The Steel Woods make (legit) Southern rock safe for Nashville
Now that Chris Stapleton and Sturgill Simpson have rendered outlaw country palatable for indie hipsters and CMT viewers alike, perhaps life will be a bit easier for an unwieldy upstart outfit like the Steel Woods. Gritty in their execution but not averse to a little studio refinement, the Nashville quartet may just be OC’s most authentic answer to Lynyrd Skynyrd—Southern-rocking old souls with enough savvy to take what they need from Music City machinery and escape relatively unscathed.
“I feel at home in Nashville,” says band cofounder Wes Bayliss. “There are all types of people and all types of music. It’s become a real mixed bag.”
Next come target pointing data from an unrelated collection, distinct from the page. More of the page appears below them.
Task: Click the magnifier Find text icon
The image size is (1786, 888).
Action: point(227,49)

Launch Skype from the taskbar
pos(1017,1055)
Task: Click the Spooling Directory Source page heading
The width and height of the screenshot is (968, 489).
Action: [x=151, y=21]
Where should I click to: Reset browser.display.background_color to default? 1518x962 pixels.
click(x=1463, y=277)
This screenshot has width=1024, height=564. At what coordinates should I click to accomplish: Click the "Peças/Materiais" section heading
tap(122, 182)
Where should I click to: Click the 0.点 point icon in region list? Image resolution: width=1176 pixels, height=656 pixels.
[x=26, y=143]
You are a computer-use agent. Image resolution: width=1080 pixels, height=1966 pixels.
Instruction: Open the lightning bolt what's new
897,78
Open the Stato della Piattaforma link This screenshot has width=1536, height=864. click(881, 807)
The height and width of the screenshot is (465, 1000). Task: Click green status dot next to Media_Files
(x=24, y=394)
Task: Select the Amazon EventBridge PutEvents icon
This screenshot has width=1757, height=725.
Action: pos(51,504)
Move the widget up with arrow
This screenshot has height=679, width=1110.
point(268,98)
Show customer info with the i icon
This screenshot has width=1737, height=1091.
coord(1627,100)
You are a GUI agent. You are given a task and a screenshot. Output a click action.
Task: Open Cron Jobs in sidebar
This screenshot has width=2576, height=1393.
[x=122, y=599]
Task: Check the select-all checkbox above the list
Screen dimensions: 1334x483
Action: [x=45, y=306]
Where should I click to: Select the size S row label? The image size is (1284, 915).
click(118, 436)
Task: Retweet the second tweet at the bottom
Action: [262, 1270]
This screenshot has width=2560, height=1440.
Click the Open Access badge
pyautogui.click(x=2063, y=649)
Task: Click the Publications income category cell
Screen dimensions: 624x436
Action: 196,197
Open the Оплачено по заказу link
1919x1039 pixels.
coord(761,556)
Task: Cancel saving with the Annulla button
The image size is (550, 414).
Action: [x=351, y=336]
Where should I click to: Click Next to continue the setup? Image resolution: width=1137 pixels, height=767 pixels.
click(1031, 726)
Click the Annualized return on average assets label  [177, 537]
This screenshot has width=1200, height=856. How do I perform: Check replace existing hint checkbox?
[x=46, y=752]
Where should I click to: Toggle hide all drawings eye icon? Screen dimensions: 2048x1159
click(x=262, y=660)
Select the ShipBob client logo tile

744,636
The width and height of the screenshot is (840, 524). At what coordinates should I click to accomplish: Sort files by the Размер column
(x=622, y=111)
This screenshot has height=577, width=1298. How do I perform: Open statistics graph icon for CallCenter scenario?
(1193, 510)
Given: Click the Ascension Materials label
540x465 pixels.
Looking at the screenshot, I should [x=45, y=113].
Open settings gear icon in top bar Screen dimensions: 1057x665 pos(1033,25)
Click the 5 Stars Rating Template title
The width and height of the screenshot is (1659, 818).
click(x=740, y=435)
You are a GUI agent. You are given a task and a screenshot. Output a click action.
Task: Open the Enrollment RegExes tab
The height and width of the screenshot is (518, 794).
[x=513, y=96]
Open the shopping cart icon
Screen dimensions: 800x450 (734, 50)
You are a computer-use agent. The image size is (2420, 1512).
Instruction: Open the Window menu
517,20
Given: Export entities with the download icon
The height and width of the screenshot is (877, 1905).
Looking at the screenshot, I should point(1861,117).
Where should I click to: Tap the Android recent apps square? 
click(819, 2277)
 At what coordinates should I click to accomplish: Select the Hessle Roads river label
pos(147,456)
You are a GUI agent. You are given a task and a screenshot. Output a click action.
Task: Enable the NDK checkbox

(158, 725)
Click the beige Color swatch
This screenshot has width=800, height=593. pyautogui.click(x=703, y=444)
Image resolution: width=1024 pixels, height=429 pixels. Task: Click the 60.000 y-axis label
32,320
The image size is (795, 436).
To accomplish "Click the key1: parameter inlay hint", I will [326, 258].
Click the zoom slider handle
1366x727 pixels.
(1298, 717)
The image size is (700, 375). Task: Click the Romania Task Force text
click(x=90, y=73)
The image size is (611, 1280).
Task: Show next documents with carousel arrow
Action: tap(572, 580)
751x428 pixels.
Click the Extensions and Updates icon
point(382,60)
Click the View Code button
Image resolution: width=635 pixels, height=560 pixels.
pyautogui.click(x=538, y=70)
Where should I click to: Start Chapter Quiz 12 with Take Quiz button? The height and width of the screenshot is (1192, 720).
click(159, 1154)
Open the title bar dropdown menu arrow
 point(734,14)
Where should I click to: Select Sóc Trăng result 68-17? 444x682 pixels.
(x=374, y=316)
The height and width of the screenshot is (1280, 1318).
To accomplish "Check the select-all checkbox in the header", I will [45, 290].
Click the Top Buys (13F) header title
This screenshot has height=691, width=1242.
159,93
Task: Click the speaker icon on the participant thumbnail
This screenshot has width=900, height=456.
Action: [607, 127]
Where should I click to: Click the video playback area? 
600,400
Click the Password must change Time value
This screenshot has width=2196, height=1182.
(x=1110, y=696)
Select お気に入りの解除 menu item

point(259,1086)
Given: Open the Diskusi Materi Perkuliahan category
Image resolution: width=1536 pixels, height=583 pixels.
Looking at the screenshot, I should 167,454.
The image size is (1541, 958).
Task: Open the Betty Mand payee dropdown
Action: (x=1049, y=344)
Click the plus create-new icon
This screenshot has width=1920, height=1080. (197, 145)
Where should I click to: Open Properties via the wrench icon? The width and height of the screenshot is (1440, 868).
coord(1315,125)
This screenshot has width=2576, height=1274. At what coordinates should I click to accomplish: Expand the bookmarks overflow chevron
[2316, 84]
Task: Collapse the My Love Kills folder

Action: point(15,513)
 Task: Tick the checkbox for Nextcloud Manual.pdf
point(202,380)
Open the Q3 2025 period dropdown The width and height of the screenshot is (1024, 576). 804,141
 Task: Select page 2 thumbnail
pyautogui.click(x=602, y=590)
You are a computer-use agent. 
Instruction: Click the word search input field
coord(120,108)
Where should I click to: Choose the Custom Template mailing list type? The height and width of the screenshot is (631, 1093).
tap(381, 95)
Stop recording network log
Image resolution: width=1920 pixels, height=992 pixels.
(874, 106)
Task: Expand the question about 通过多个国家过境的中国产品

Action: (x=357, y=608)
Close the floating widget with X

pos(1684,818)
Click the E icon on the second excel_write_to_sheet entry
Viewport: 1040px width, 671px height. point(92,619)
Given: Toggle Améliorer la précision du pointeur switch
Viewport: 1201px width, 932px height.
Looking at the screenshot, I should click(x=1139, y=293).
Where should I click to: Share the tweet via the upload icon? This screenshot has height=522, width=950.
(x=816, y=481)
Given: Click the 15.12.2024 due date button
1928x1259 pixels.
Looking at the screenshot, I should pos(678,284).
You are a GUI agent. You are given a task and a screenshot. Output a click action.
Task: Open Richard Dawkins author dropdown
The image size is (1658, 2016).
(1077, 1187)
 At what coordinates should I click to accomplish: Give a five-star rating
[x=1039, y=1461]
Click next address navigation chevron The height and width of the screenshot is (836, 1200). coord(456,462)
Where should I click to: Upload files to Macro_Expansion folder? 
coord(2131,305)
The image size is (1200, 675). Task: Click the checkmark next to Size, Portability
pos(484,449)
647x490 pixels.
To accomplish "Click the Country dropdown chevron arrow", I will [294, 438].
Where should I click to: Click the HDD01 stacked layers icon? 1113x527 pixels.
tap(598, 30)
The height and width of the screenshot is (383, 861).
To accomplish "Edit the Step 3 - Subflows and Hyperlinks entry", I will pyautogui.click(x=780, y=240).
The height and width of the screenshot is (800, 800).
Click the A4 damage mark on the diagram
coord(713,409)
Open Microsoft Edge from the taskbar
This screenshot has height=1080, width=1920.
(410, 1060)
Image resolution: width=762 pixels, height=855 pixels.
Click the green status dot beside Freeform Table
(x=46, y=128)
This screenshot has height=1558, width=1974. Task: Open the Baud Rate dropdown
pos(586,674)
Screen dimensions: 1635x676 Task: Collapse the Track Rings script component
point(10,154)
The Steel Woods’ strikingly accomplished debut, Straw In The Wind (Woods Music/Thirty Tigers), manages to sound utterly current and defiantly retro at the same time. Credit the Alabama-born Bayliss and Asheville, N.C., native Jason “Rowdy” Cope’s classic songwriting acclivities and salt-of-the-earth narratives, and the beefy, nuanced sound they concocted as co-producers. “We just started thinking about our heroes,” says Cope. “I love AC/DC, but I also love Waylon Jennings and Willie Nelson. You want big guitars, but you want beautiful acoustic guitars, too—and John Bonham drums.”
Bayliss was in grade school when he started playing harmonica in his family’s gospel group. From there, he moved on to piano, bass and drums. Two years ago, he ran into Cope—an accomplished songwriter, producer and guitarist—at a gig in Nashville, and the two initially bonded over a shared love of fishing. “I wish there was a great, interesting story, but we really just had a lot of mutual musician friends,” says Bayliss.
Save for a few covers—including a taut rendition of Black Sabbath’s “Hole In The Sky”—Straw In The Wind is an impressive collection of originals that documents the first gasp of a creative partnership with some serious staying power. Given the album’s fixation on keeping the faith despite the reality that everything that can go wrong will go wrong, it’s obvious that Bayliss and Cope’s narrative sensibilities were shaped by their Bible Belt upbringings and a genuine empathy for those weathering the life-altering consequences of their own mistakes. “Forgiveness, redemption, justice—they’re all the things you go through in life,” says Cope. “It’s stuff everyone can relate to.”